* _Directions for this task_: Every line between the top of the data below and the line with "Click Internet Explorer", both ends included, must be retyped exactly.
** Working data follows **
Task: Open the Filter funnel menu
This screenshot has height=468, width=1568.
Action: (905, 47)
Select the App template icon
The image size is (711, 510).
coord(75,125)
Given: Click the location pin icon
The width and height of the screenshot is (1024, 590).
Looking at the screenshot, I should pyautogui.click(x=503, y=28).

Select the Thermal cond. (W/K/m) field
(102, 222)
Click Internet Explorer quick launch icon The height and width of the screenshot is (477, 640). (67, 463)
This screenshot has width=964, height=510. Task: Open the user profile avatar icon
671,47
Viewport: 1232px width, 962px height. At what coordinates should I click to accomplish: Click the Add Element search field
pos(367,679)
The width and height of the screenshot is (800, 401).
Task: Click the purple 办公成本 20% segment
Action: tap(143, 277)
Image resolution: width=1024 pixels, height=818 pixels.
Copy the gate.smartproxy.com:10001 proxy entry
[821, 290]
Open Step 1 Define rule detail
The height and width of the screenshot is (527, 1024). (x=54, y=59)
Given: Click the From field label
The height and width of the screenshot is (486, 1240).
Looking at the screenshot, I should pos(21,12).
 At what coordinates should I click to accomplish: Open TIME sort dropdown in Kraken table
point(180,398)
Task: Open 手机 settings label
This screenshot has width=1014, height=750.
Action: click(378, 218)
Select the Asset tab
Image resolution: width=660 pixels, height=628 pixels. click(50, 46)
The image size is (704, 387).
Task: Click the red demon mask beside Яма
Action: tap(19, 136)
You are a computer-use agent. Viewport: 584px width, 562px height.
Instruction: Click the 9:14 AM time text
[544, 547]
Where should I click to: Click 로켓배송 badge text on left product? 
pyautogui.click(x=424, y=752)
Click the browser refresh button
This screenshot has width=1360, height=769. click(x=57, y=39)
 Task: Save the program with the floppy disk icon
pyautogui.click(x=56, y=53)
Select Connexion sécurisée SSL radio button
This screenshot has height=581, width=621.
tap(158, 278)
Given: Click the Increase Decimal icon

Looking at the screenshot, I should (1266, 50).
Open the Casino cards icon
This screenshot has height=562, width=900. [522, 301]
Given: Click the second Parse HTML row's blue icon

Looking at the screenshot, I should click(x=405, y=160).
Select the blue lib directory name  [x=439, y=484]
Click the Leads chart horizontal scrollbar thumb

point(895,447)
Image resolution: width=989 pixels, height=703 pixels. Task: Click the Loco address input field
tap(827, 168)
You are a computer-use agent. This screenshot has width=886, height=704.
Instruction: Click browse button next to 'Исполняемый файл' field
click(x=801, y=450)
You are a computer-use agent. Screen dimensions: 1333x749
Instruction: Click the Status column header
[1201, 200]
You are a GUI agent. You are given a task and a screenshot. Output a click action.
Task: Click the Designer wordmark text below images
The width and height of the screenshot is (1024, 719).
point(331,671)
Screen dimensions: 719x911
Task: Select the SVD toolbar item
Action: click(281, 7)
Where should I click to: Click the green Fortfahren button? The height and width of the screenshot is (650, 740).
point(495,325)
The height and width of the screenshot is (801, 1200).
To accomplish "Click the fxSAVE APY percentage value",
** End of Working data **
* _Your solution_:
Task: Open the Filter funnel menu
This screenshot has height=468, width=1568.
Action: (905, 47)
Select the App template icon
The image size is (711, 510).
coord(75,125)
Given: Click the location pin icon
The width and height of the screenshot is (1024, 590).
Looking at the screenshot, I should pyautogui.click(x=503, y=28).

Select the Thermal cond. (W/K/m) field
(102, 222)
Click Internet Explorer quick launch icon The height and width of the screenshot is (477, 640). (67, 463)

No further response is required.